[Dataset entries — start]
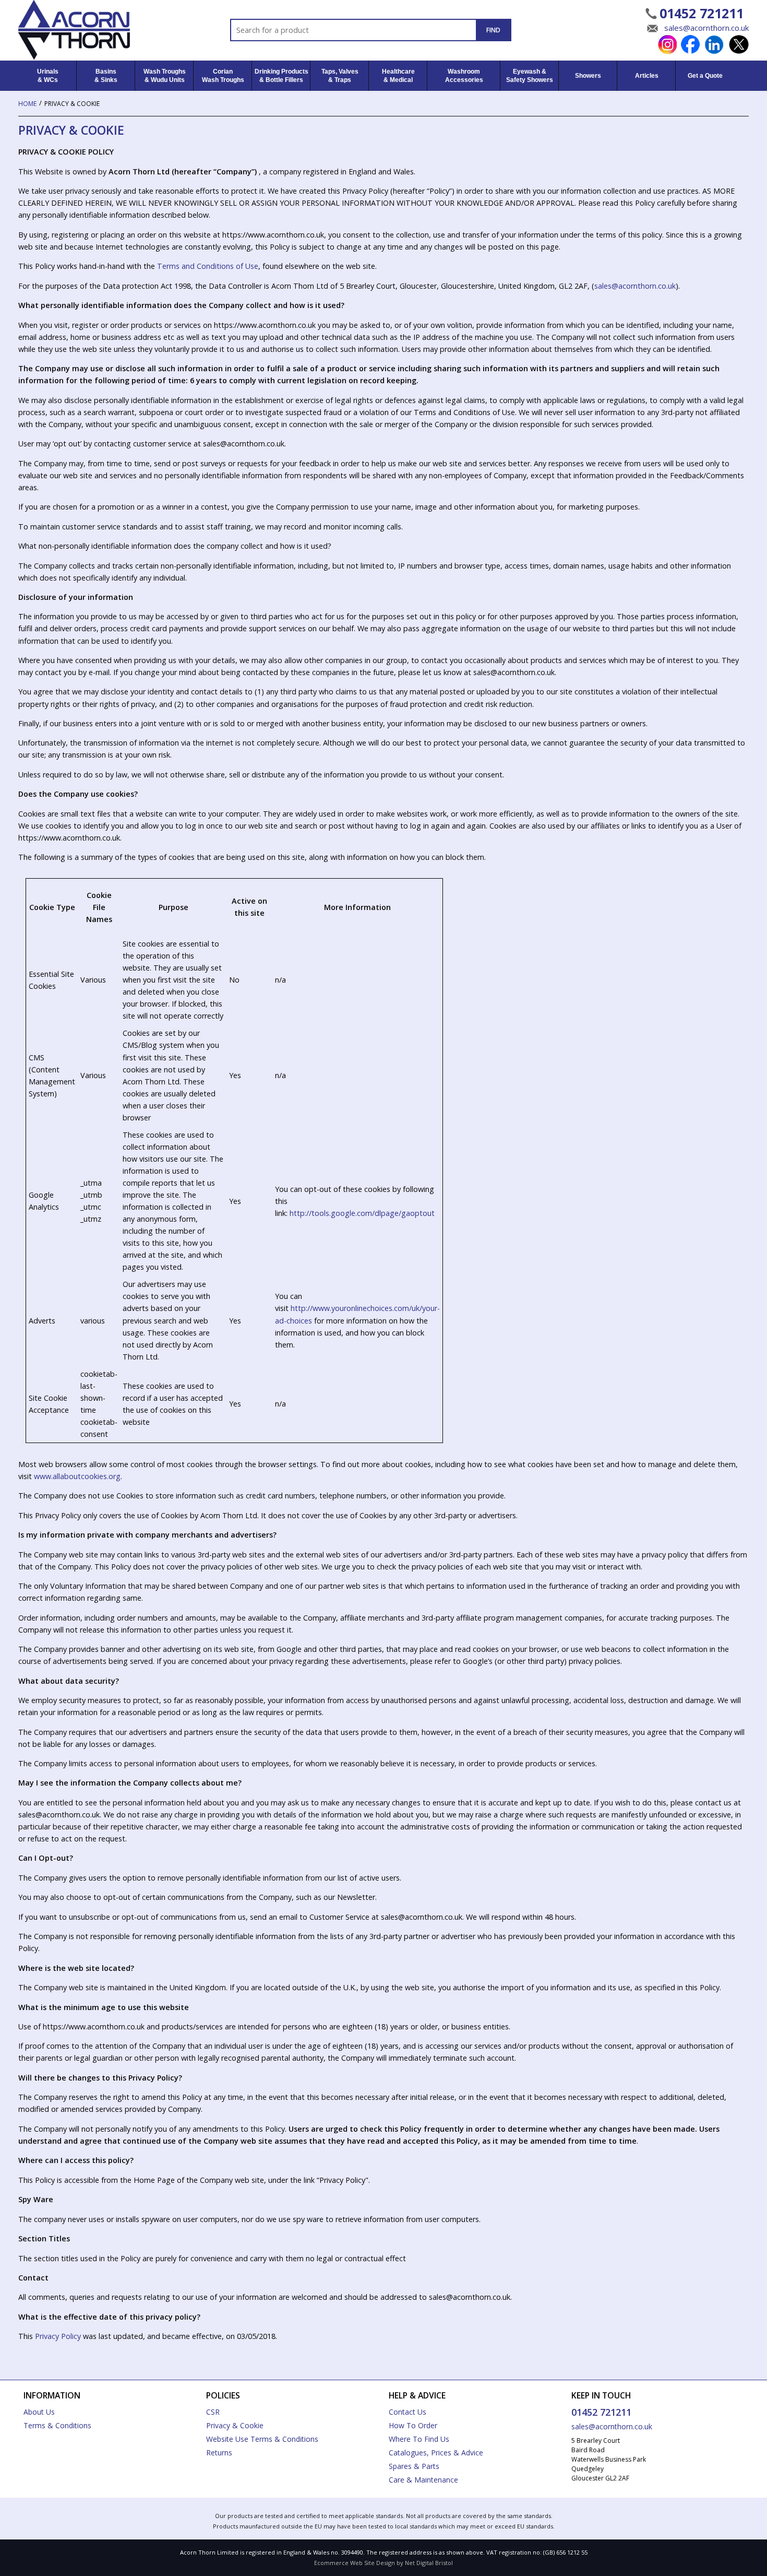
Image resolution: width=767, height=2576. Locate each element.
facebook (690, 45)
[Dataset entries — finish]
[Dataset entries — start]
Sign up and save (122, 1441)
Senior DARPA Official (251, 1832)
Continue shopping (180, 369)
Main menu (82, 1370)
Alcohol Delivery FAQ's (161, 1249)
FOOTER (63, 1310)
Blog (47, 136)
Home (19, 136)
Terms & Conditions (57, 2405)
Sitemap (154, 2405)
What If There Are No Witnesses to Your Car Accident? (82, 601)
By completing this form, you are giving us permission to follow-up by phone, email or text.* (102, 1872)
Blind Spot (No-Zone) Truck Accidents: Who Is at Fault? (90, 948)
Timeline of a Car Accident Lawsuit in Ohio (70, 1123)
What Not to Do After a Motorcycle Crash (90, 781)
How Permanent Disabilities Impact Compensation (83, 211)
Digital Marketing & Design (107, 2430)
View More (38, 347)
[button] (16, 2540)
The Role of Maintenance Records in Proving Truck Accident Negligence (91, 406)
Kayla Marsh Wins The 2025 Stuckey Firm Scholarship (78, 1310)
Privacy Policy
[Dataset entries — finish]
[Dataset entries — start]
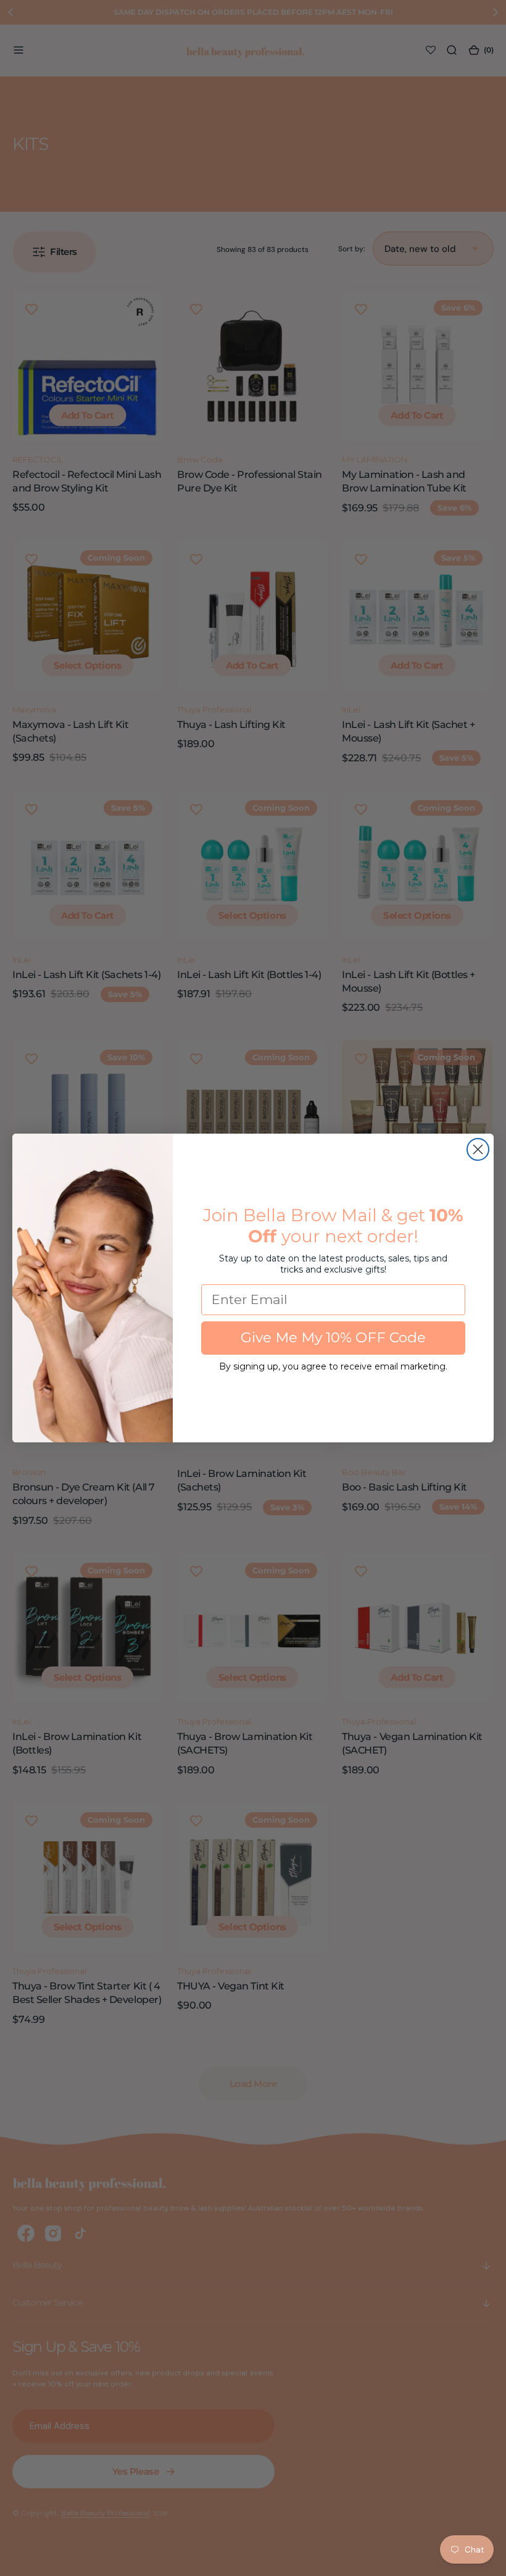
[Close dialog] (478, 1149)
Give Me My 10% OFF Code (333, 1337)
[Dataset entries — finish]
_Exercise objective_: Count the lines of the data that contain the word "Truck", and give only that number.

_Exercise output_: 2